BEGIN Listed entries
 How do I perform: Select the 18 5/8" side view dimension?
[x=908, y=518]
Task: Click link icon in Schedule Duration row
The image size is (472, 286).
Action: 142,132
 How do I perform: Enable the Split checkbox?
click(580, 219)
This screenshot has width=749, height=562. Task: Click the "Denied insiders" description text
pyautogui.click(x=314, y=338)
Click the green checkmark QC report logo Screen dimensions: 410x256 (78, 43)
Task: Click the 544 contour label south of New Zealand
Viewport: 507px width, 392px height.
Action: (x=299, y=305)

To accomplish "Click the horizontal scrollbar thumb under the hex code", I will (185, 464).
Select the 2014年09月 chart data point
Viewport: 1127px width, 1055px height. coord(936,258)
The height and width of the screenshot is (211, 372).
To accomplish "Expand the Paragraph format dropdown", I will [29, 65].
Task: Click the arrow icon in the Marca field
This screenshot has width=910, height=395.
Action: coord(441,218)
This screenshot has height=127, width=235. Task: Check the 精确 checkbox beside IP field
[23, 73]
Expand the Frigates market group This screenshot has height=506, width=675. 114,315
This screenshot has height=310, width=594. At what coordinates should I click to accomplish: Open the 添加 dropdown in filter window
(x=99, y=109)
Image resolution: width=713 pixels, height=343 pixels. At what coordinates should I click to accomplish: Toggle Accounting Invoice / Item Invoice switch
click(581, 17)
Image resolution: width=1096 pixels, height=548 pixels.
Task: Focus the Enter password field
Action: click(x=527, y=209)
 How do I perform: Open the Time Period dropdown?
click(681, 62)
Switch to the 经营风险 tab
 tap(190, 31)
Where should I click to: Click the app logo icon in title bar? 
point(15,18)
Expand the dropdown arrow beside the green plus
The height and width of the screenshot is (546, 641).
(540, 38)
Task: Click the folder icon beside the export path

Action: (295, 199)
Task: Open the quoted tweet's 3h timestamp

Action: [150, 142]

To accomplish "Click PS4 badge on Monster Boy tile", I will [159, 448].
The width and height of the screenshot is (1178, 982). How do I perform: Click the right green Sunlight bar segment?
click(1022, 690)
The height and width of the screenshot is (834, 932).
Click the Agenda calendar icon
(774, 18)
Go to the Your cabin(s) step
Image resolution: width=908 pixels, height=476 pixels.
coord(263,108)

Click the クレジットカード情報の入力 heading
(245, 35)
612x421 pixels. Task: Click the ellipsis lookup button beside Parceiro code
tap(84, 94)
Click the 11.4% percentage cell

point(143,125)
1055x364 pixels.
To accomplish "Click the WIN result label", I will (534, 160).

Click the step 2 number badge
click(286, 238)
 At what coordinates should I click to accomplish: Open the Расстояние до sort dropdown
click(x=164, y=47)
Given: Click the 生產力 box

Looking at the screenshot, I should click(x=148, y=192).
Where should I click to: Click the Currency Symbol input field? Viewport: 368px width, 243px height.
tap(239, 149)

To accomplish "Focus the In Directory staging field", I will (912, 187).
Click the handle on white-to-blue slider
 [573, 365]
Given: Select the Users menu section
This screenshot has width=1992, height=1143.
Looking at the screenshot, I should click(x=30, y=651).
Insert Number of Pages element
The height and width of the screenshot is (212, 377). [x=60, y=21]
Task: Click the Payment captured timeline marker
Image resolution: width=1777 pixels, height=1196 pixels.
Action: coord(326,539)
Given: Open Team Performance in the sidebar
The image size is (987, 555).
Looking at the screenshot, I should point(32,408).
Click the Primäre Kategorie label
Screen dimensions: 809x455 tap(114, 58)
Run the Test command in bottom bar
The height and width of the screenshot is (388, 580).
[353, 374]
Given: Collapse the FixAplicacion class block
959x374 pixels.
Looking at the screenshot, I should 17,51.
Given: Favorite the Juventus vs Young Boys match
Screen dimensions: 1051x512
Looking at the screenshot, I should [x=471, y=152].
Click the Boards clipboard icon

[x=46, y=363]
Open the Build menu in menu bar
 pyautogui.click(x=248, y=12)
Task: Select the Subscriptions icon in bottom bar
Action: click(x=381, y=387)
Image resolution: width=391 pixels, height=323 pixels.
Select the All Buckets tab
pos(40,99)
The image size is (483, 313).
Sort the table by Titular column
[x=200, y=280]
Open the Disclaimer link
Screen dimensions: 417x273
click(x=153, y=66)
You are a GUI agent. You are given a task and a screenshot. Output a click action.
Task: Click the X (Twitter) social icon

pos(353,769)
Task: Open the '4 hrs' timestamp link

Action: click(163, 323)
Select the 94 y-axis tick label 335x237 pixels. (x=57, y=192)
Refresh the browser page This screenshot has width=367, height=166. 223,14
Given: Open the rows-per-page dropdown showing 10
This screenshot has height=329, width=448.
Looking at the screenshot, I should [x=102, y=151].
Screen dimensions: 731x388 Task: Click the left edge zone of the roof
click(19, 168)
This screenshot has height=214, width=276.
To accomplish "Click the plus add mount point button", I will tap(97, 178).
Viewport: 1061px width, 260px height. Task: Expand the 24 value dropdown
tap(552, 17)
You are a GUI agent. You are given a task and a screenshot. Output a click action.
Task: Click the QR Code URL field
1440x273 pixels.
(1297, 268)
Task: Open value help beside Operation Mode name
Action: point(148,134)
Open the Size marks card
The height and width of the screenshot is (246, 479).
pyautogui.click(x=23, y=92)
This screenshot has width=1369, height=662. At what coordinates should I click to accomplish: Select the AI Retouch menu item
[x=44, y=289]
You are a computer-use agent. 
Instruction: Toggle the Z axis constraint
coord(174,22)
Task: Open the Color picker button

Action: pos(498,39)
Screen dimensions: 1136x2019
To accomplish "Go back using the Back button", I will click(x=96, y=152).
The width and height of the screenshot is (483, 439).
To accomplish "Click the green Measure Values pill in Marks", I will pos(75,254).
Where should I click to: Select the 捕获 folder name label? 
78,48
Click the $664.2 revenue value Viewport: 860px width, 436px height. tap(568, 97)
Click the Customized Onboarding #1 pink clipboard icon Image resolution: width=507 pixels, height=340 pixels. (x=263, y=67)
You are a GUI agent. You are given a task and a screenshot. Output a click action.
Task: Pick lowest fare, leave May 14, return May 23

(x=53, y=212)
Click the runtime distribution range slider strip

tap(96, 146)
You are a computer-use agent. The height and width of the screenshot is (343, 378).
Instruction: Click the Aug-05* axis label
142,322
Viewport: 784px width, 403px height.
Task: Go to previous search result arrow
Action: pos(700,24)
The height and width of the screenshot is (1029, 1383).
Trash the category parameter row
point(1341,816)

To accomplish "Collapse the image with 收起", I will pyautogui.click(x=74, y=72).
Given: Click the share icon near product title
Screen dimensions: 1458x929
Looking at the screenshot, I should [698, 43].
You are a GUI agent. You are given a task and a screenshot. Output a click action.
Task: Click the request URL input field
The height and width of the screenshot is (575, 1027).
END Listed entries
What you have to do ->
Copy exactly the stretch of data above from the line with "This screenshot has height=127, width=235." through the line with "1055x364 pixels.", and omit all other lines.

Written answer ->
This screenshot has height=127, width=235. Task: Check the 精确 checkbox beside IP field
[23, 73]
Expand the Frigates market group This screenshot has height=506, width=675. 114,315
This screenshot has height=310, width=594. At what coordinates should I click to accomplish: Open the 添加 dropdown in filter window
(x=99, y=109)
Image resolution: width=713 pixels, height=343 pixels. At what coordinates should I click to accomplish: Toggle Accounting Invoice / Item Invoice switch
click(581, 17)
Image resolution: width=1096 pixels, height=548 pixels.
Task: Focus the Enter password field
Action: click(x=527, y=209)
 How do I perform: Open the Time Period dropdown?
click(681, 62)
Switch to the 经营风险 tab
 tap(190, 31)
Where should I click to: Click the app logo icon in title bar? 
point(15,18)
Expand the dropdown arrow beside the green plus
The height and width of the screenshot is (546, 641).
(540, 38)
Task: Click the folder icon beside the export path

Action: (295, 199)
Task: Open the quoted tweet's 3h timestamp

Action: [150, 142]

To accomplish "Click PS4 badge on Monster Boy tile", I will [159, 448].
The width and height of the screenshot is (1178, 982). How do I perform: Click the right green Sunlight bar segment?
click(1022, 690)
The height and width of the screenshot is (834, 932).
Click the Agenda calendar icon
(774, 18)
Go to the Your cabin(s) step
Image resolution: width=908 pixels, height=476 pixels.
coord(263,108)

Click the クレジットカード情報の入力 heading
(245, 35)
612x421 pixels. Task: Click the ellipsis lookup button beside Parceiro code
tap(84, 94)
Click the 11.4% percentage cell

point(143,125)
1055x364 pixels.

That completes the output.